:: WHAT YOU SHOULD DO ::
Retype, word for word, each line between the lines holding "Choose the サシ飲み sound entry" and "Select the Darkroom folder icon", inclusive, and leave the rest of the data alone.

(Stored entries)
-- -- --

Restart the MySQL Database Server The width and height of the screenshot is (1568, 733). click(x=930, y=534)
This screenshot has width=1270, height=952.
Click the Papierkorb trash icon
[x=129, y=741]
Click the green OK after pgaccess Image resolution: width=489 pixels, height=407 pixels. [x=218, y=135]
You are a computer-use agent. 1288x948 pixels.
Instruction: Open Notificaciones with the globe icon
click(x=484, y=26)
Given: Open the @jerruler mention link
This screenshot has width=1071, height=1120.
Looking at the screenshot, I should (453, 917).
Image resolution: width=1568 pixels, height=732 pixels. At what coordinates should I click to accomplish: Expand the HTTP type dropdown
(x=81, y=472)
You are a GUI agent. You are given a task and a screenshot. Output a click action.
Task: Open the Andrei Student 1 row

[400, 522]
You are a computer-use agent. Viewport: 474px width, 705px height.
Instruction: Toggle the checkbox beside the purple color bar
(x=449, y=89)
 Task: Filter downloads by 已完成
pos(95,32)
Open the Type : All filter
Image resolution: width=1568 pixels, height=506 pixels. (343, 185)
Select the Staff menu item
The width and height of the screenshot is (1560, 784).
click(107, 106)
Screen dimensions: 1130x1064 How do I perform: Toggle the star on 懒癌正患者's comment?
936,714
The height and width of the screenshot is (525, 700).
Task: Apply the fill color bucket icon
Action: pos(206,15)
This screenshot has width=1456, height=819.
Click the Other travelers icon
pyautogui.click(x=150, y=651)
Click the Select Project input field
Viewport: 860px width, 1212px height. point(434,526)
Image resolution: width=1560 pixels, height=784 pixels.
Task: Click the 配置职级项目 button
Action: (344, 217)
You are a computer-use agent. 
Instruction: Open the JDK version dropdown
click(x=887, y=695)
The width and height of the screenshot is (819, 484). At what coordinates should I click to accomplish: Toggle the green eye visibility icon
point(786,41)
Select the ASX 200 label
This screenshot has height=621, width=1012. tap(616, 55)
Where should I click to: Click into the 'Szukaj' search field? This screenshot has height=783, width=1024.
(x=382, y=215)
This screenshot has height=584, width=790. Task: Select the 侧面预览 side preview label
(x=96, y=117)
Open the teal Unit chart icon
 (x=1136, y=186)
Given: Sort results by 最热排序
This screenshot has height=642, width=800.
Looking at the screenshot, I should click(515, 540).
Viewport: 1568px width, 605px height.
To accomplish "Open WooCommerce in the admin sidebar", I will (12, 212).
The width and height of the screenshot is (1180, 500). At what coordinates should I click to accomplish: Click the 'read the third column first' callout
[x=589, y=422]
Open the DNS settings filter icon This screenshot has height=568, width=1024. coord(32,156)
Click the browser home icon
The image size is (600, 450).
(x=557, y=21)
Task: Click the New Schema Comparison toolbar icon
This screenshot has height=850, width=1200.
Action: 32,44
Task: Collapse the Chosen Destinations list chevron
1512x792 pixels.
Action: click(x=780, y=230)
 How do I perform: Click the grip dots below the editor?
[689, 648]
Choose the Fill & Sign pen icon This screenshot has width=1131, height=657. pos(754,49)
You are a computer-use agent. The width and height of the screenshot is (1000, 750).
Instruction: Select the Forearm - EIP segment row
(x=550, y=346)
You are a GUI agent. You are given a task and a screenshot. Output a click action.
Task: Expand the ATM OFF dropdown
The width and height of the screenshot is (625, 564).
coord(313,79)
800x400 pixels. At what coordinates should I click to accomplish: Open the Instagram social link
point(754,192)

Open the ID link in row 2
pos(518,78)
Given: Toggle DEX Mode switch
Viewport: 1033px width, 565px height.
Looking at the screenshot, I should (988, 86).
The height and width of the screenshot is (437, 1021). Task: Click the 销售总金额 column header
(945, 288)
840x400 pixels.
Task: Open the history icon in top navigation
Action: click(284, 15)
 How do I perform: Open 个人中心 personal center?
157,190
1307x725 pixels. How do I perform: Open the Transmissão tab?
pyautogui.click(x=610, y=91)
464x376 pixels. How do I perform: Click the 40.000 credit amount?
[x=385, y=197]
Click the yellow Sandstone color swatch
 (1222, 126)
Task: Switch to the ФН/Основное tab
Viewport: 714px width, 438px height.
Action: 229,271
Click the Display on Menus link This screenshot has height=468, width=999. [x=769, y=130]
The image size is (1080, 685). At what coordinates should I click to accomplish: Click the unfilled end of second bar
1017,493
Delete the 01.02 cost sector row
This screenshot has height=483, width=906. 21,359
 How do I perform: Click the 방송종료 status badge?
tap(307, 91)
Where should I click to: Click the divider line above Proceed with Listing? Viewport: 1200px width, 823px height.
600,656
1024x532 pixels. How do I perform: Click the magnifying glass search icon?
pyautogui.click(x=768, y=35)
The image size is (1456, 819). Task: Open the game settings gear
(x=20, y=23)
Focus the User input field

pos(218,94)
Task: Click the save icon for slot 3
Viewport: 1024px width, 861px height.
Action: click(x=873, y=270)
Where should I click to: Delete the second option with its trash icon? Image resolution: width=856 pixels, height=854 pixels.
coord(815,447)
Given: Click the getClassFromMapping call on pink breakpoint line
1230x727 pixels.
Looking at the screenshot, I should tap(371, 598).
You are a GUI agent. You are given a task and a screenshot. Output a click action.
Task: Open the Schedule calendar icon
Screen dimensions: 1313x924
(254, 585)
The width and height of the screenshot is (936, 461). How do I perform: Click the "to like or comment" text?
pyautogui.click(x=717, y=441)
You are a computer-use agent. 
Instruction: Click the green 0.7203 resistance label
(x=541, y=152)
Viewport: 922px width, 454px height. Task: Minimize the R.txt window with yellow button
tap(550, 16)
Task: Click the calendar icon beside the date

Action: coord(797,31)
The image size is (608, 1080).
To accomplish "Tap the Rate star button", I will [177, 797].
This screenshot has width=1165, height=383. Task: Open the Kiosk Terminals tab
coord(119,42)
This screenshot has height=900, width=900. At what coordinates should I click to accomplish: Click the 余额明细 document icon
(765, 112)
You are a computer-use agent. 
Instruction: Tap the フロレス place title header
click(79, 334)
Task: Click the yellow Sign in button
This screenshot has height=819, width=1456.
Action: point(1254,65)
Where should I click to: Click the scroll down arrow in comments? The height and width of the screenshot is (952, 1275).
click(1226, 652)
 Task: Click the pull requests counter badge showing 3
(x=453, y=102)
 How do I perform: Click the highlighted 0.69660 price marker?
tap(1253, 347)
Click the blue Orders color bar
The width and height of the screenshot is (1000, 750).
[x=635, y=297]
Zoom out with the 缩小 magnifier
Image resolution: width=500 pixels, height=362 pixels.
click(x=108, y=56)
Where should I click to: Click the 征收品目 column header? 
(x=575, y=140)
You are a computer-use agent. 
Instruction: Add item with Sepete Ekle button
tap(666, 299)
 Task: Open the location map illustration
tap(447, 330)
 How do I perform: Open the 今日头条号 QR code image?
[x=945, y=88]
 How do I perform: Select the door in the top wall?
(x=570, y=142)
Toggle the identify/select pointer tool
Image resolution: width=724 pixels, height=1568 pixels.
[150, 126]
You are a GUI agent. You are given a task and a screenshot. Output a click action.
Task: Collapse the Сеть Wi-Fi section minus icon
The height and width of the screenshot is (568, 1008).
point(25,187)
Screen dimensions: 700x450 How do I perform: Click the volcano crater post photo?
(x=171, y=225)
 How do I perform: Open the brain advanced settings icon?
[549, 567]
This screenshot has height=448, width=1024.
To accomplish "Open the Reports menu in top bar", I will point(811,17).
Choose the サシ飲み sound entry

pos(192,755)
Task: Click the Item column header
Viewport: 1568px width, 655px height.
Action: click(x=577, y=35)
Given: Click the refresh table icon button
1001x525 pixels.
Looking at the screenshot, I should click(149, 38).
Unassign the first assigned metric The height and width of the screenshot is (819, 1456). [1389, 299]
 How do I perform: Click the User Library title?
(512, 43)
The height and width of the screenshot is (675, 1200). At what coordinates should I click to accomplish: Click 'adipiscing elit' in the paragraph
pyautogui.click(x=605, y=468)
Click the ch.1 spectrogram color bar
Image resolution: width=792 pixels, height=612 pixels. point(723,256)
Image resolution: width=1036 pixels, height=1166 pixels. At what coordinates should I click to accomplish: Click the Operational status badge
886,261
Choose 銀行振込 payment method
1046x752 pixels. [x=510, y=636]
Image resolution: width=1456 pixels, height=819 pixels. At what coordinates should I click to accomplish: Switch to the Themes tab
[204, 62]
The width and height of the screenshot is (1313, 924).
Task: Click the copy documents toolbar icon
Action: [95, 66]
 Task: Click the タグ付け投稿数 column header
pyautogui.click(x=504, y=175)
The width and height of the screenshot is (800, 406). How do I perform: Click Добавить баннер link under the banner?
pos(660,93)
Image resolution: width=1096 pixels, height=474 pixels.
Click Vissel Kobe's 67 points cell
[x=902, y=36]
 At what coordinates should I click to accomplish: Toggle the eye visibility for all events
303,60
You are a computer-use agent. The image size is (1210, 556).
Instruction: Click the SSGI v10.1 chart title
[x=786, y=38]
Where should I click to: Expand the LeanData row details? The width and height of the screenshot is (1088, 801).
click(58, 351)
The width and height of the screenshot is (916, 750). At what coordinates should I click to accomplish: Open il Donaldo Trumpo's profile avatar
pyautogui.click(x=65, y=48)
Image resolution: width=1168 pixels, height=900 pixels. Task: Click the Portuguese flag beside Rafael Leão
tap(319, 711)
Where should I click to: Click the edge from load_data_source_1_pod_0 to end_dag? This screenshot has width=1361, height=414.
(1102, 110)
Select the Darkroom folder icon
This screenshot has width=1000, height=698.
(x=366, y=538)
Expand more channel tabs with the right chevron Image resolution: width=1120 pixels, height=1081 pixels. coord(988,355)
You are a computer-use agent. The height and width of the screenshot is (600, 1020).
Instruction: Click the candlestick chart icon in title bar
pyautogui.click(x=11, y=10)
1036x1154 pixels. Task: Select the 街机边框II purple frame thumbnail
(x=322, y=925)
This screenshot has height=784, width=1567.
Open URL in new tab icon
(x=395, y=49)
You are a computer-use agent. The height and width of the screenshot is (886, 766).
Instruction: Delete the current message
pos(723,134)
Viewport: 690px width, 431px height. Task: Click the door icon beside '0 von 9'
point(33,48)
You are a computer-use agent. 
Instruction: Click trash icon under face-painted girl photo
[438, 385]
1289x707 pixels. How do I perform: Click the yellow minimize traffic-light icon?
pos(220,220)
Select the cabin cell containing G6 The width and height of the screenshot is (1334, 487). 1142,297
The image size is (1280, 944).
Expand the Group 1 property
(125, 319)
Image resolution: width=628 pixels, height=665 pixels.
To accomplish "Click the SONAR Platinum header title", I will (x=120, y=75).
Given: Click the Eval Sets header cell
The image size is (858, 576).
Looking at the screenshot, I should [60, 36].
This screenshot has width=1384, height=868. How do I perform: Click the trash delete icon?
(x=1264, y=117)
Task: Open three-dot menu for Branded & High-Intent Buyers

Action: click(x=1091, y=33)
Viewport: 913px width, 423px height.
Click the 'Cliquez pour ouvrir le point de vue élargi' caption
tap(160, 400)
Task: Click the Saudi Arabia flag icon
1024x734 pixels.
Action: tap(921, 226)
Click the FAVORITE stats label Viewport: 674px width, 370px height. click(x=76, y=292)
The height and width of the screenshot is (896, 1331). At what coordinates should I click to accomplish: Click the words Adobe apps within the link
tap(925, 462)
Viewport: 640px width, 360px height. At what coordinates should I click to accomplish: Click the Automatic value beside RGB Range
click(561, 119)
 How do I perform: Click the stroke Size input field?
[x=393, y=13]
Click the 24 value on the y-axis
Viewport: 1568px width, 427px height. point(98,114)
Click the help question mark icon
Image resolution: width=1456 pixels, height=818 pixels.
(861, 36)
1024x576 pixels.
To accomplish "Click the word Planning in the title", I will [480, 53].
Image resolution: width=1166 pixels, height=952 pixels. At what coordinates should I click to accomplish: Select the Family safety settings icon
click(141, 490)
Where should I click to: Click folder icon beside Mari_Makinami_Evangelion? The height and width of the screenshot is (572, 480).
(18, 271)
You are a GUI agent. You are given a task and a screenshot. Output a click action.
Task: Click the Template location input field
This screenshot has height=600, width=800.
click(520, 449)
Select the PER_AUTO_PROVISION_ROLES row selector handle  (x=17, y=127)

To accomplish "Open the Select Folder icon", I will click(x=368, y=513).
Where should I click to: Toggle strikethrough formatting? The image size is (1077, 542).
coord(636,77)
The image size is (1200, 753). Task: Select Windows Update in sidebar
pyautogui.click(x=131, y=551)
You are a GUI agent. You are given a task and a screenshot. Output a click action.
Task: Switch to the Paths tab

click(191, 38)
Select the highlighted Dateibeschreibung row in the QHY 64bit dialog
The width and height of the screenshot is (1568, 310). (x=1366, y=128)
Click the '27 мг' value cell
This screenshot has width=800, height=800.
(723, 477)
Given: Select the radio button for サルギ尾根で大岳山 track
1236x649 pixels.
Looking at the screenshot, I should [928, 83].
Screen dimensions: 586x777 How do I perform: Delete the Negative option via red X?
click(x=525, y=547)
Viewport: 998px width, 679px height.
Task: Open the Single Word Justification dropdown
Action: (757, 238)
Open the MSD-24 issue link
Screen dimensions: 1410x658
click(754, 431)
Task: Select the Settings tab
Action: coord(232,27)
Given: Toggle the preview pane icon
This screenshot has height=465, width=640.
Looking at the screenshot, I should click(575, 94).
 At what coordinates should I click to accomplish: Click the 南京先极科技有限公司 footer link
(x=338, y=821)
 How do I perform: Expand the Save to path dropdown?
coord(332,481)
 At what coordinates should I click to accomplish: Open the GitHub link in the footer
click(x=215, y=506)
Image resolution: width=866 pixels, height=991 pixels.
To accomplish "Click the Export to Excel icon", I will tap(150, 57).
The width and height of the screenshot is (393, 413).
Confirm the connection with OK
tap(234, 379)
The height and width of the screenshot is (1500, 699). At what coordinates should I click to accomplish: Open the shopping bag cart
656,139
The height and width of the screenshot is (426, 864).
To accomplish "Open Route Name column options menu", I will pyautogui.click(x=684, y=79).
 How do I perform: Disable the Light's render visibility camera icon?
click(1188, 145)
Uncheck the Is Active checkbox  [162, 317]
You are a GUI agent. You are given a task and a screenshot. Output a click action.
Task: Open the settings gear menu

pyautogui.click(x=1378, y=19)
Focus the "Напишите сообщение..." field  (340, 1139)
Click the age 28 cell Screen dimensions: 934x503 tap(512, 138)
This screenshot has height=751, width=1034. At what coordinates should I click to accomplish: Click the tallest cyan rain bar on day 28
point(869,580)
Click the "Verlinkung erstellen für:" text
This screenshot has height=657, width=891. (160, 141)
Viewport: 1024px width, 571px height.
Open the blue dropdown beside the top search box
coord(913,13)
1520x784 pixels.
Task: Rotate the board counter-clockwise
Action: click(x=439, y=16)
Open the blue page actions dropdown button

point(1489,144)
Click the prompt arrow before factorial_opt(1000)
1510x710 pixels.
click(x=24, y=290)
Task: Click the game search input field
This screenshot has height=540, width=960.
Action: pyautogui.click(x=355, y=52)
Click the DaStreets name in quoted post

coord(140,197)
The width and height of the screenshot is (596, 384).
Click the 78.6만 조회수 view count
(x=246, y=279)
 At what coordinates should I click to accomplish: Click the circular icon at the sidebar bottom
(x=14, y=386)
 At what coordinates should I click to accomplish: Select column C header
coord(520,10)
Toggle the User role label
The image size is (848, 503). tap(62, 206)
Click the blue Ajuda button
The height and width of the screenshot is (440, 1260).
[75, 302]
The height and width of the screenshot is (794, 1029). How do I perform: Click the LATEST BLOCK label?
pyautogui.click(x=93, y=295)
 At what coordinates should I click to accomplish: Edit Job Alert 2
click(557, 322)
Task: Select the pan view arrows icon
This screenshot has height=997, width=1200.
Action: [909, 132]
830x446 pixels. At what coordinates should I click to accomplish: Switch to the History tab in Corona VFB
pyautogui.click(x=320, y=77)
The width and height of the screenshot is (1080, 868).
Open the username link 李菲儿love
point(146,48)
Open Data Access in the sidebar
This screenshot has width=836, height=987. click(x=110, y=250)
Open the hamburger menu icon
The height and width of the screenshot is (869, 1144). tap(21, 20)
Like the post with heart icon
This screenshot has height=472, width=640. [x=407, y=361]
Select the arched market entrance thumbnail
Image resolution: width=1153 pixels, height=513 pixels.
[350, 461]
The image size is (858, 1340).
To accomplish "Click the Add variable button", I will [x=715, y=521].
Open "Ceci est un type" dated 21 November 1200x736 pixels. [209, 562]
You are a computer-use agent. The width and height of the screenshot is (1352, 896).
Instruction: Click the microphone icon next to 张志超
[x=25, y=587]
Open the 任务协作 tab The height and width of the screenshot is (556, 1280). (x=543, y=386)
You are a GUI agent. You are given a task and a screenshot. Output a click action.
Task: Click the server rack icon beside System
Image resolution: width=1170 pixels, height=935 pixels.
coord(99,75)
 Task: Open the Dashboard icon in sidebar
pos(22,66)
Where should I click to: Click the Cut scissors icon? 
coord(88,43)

-- -- --

:: SOLUTION ::
Choose the サシ飲み sound entry

pos(192,755)
Task: Click the Item column header
Viewport: 1568px width, 655px height.
Action: click(x=577, y=35)
Given: Click the refresh table icon button
1001x525 pixels.
Looking at the screenshot, I should click(149, 38).
Unassign the first assigned metric The height and width of the screenshot is (819, 1456). [1389, 299]
 How do I perform: Click the User Library title?
(512, 43)
The height and width of the screenshot is (675, 1200). At what coordinates should I click to accomplish: Click 'adipiscing elit' in the paragraph
pyautogui.click(x=605, y=468)
Click the ch.1 spectrogram color bar
Image resolution: width=792 pixels, height=612 pixels. point(723,256)
Image resolution: width=1036 pixels, height=1166 pixels. At what coordinates should I click to accomplish: Click the Operational status badge
886,261
Choose 銀行振込 payment method
1046x752 pixels. [x=510, y=636]
Image resolution: width=1456 pixels, height=819 pixels. At what coordinates should I click to accomplish: Switch to the Themes tab
[204, 62]
The width and height of the screenshot is (1313, 924).
Task: Click the copy documents toolbar icon
Action: [95, 66]
 Task: Click the タグ付け投稿数 column header
pyautogui.click(x=504, y=175)
The width and height of the screenshot is (800, 406). How do I perform: Click Добавить баннер link under the banner?
pos(660,93)
Image resolution: width=1096 pixels, height=474 pixels.
Click Vissel Kobe's 67 points cell
[x=902, y=36]
 At what coordinates should I click to accomplish: Toggle the eye visibility for all events
303,60
You are a computer-use agent. The image size is (1210, 556).
Instruction: Click the SSGI v10.1 chart title
[x=786, y=38]
Where should I click to: Expand the LeanData row details? The width and height of the screenshot is (1088, 801).
click(58, 351)
The width and height of the screenshot is (916, 750). At what coordinates should I click to accomplish: Open il Donaldo Trumpo's profile avatar
pyautogui.click(x=65, y=48)
Image resolution: width=1168 pixels, height=900 pixels. Task: Click the Portuguese flag beside Rafael Leão
tap(319, 711)
Where should I click to: Click the edge from load_data_source_1_pod_0 to end_dag? This screenshot has width=1361, height=414.
(1102, 110)
Select the Darkroom folder icon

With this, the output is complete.